Treatment of Coeliac Disease
Treatment of coeliac disease revolves entirely around maintaining a strict, lifelong gluten-free diet. There is currently no medication or cure for coeliac disease, but dietary intervention is highly effective in healing the intestinal lining and relieving symptoms. Once gluten is removed from the diet, inflammation decreases, nutrient absorption improves, and overall health is restored in most individuals.
A gluten-free diet eliminates all foods containing wheat, barley, and rye. This includes obvious sources like bread, pasta, and baked goods, as well as less obvious ones like soups, sauces, processed meats, and even medications or supplements. Oats may be tolerated by some people with coeliac disease, but only if they are certified gluten-free and not contaminated during processing.
Adherence must be strict — even small amounts of gluten can trigger immune activity and damage. Accidental exposure is common during social events, restaurant meals, or when handling foods with hidden gluten. For this reason, label-reading becomes essential. People with coeliac disease must learn to identify ingredient lists for terms like malt, modified starch, and hydrolysed vegetable protein.
Treatment of Coeliac Disease
Working with a registered dietitian experienced in coeliac disease is crucial.
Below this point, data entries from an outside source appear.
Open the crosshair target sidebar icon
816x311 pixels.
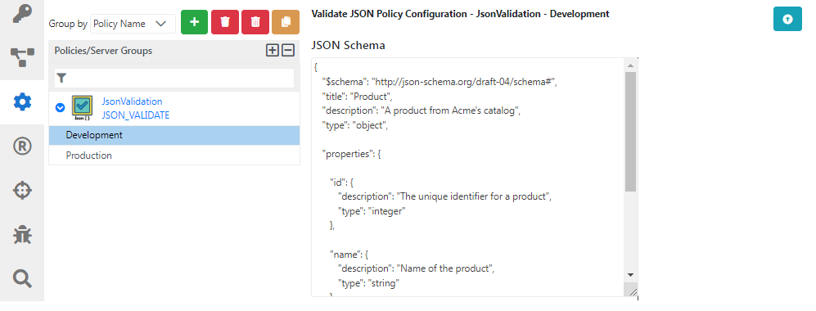point(22,191)
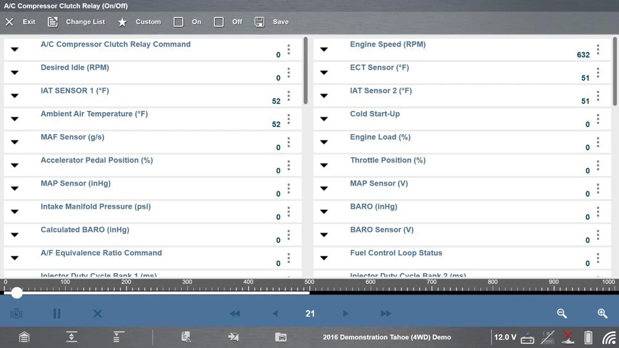Viewport: 619px width, 348px height.
Task: Go to the home garage icon
Action: (x=24, y=337)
They can help with meal planning, label interpretation, and ensuring nutritional adequacy. Many individuals newly diagnosed are deficient in iron, calcium, folate, B12, and vitamin D, all of which may require temporary supplementation.
Support groups and coeliac associations also play an important role, providing emotional encouragement, access to resources, and community awareness. The psychological burden of a restricted diet can be significant, especially in social and cultural contexts where food is central. Peer support reduces isolation and empowers individuals to manage their condition confidently.
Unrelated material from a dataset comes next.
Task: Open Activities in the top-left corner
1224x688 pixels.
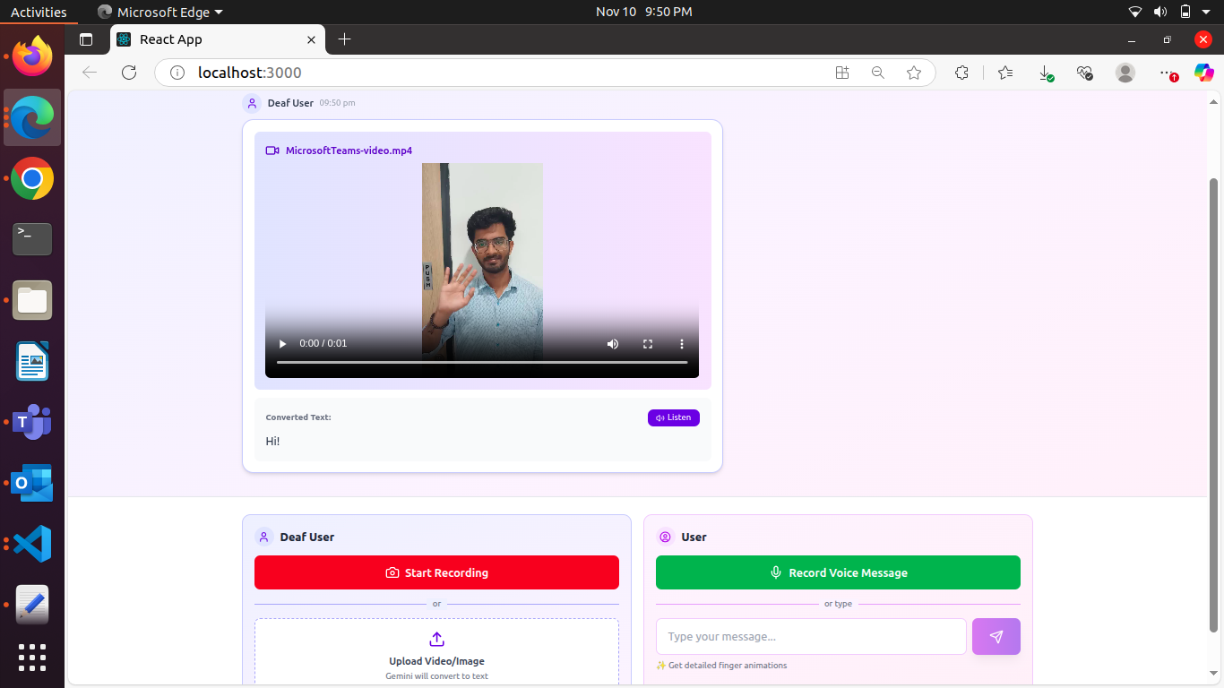Action: [39, 12]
In rare cases where symptoms persist despite a gluten-free diet, other conditions must be considered. These include refractory coeliac disease, microscopic colitis, or inadvertent gluten consumption. Refractory coeliac disease is treated under specialist care and may require immunosuppressive therapy.
Treatment of Coeliac Disease
Long-term follow-up is essential. Patients should be monitored annually or biannually to assess nutritional status, symptom control, and adherence. Repeat antibody tests help determine whether gluten is being successfully avoided, while bone density scans may be recommended every few years to assess osteoporosis risk.
The treatment of coeliac disease is highly effective when managed properly. Most individuals feel better within weeks of dietary change, and the small intestine can begin healing within 3 to 6 months in children and up to 2 years in adults. Ongoing education, support, and vigilance are key to maintaining health.